Assigned task>
Nothing should be left out: repeat all the data exactly.

Start of Data in this exercise

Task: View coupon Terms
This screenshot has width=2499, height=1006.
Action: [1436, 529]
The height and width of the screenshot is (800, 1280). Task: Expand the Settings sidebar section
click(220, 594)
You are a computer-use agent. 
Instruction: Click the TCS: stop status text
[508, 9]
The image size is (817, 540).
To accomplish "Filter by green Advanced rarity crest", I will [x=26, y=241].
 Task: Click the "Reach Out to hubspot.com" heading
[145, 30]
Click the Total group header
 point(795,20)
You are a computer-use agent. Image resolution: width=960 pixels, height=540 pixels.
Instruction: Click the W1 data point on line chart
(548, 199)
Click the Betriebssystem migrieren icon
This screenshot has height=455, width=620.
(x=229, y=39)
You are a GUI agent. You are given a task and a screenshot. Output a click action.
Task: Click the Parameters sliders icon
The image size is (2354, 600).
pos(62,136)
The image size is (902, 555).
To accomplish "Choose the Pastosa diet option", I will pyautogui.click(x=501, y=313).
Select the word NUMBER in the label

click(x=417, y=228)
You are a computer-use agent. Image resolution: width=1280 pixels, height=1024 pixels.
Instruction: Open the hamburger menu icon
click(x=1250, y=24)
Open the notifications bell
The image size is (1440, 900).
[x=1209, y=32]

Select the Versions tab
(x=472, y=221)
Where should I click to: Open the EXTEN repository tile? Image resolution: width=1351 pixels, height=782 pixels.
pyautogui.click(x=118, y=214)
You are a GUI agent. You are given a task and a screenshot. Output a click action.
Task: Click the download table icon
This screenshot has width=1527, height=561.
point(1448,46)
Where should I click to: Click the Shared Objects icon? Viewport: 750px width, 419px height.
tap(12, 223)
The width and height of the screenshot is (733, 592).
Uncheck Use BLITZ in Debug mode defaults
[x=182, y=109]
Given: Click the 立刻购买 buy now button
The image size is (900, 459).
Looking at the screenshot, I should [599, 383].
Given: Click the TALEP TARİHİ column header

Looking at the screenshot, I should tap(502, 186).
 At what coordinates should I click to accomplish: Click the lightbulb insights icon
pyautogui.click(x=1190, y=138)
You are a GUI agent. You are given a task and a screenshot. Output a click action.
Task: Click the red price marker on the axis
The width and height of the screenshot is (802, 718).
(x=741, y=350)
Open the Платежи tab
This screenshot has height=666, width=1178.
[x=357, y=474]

End of Data in this exercise

Answer to the exercise>
Task: View coupon Terms
This screenshot has width=2499, height=1006.
Action: [1436, 529]
The height and width of the screenshot is (800, 1280). Task: Expand the Settings sidebar section
click(220, 594)
You are a computer-use agent. 
Instruction: Click the TCS: stop status text
[508, 9]
The image size is (817, 540).
To accomplish "Filter by green Advanced rarity crest", I will [x=26, y=241].
 Task: Click the "Reach Out to hubspot.com" heading
[145, 30]
Click the Total group header
 point(795,20)
You are a computer-use agent. Image resolution: width=960 pixels, height=540 pixels.
Instruction: Click the W1 data point on line chart
(548, 199)
Click the Betriebssystem migrieren icon
This screenshot has height=455, width=620.
(x=229, y=39)
You are a GUI agent. You are given a task and a screenshot. Output a click action.
Task: Click the Parameters sliders icon
The image size is (2354, 600).
pos(62,136)
The image size is (902, 555).
To accomplish "Choose the Pastosa diet option", I will pyautogui.click(x=501, y=313).
Select the word NUMBER in the label

click(x=417, y=228)
You are a computer-use agent. Image resolution: width=1280 pixels, height=1024 pixels.
Instruction: Open the hamburger menu icon
click(x=1250, y=24)
Open the notifications bell
The image size is (1440, 900).
[x=1209, y=32]

Select the Versions tab
(x=472, y=221)
Where should I click to: Open the EXTEN repository tile? Image resolution: width=1351 pixels, height=782 pixels.
pyautogui.click(x=118, y=214)
You are a GUI agent. You are given a task and a screenshot. Output a click action.
Task: Click the download table icon
This screenshot has width=1527, height=561.
point(1448,46)
Where should I click to: Click the Shared Objects icon? Viewport: 750px width, 419px height.
tap(12, 223)
The width and height of the screenshot is (733, 592).
Uncheck Use BLITZ in Debug mode defaults
[x=182, y=109]
Given: Click the 立刻购买 buy now button
The image size is (900, 459).
Looking at the screenshot, I should [599, 383].
Given: Click the TALEP TARİHİ column header

Looking at the screenshot, I should tap(502, 186).
 At what coordinates should I click to accomplish: Click the lightbulb insights icon
pyautogui.click(x=1190, y=138)
You are a GUI agent. You are given a task and a screenshot. Output a click action.
Task: Click the red price marker on the axis
The width and height of the screenshot is (802, 718).
(x=741, y=350)
Open the Платежи tab
This screenshot has height=666, width=1178.
[x=357, y=474]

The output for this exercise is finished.